Dataset entries:
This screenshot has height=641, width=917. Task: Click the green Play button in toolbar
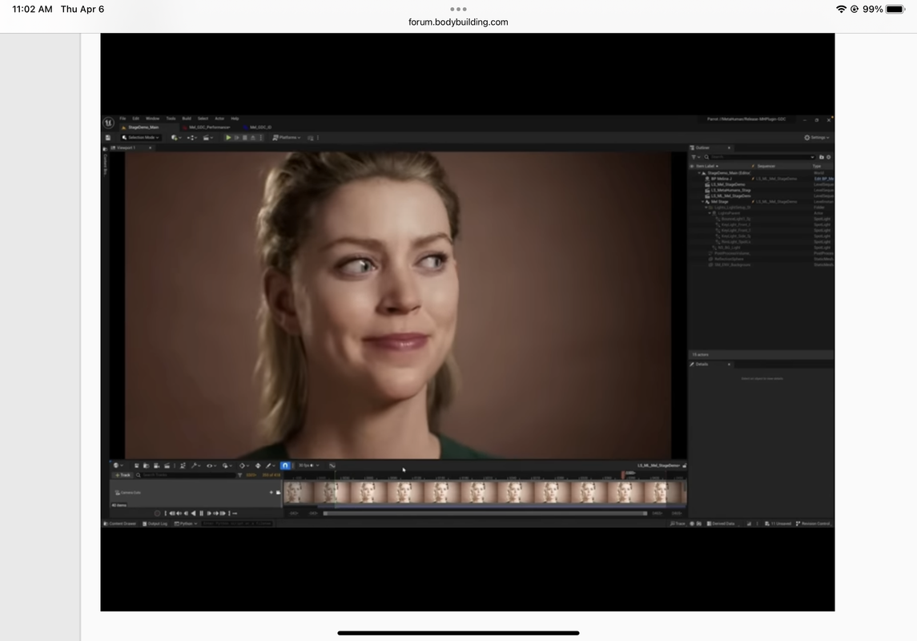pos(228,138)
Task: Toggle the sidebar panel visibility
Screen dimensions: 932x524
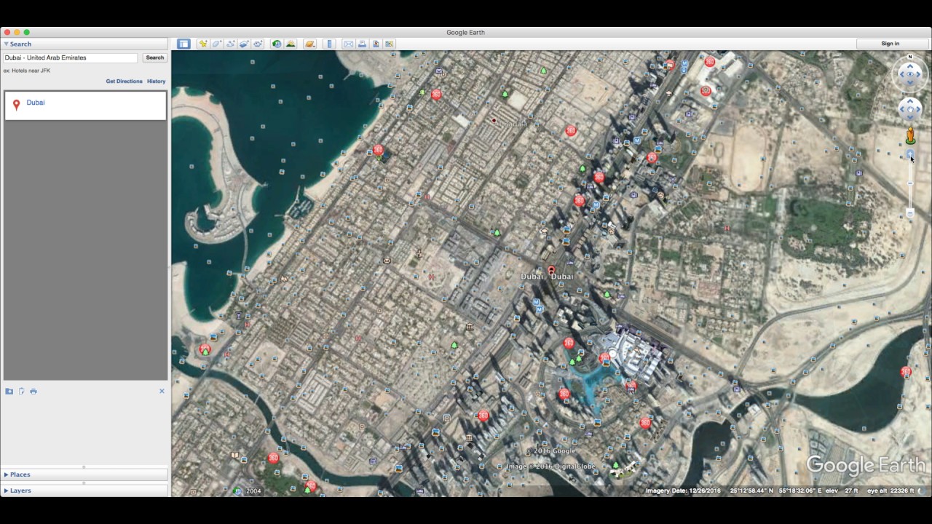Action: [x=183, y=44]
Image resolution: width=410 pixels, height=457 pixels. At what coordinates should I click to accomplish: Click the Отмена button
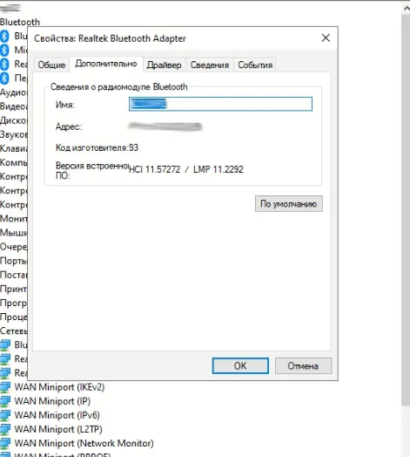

— Problem description —
Pictures don't belong in the copy. Restate all the entries exactly.

— Answer to this problem —
This screenshot has height=641, width=917. Task: Click the green Play button in toolbar
pos(228,138)
Task: Toggle the sidebar panel visibility
Screen dimensions: 932x524
Action: [x=183, y=44]
Image resolution: width=410 pixels, height=457 pixels. At what coordinates should I click to accomplish: Click the Отмена button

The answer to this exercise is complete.